In It’s a Wonderful Life, George’s guardian angel (Clarence) shows him what an impact he’s made in the lives around him: That his decisions worked for God’s greater good. George is given that “impossible” gift: To see his piece in a wider story.

The Old Guard, being the R-rated actioner it is, doesn’t lean into guardian angels as much. But (without giving anything critical away) Andy is given the opportunity to see how she and her team have impacted the world for the better: One child they save might rescue hundreds of people from the Khmer Rouge, or create an important treatment for a disease, or even prevent a nuclear disaster. Or their daughter or granddaughter might.

“She saves a life, and two or three generations later, we reap the benefits,” someone says of Andy.

Like George, Andy, in her own more secular way, rediscovers meaning in what she had thought had been a very long, very meaningless life. And she lands in much the same place as Solomon did. “We don’t have all the answers, but we do have purpose,” Andy says. And so they do.

And with that purpose comes, oddly, a renewed sense of faith. No longer is Andy’s immortality pinned to a sense of futile nothingness. She and her team’s lives have meaning—and Andy seems to open her mind to the idea that that meaning might be orchestrated by a higher hand.

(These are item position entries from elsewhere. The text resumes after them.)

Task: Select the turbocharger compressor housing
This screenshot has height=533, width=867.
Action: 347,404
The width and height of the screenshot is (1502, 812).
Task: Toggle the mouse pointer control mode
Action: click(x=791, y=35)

Suddenly, Nile’s faith doesn’t seem quite so laughable.

One of the things I love about the Bible is how honest it is—far more honest than we Christians can be—about the hard realities of this fallen world. We suffer. We struggle. Sometimes God feels so distant. Sometimes life feels empty, and we wonder what’s the point of it all.

But as George and Andy had the chance to see, we are indeed part of a bigger tapestry. We’re just too close to see the full picture, that’s all.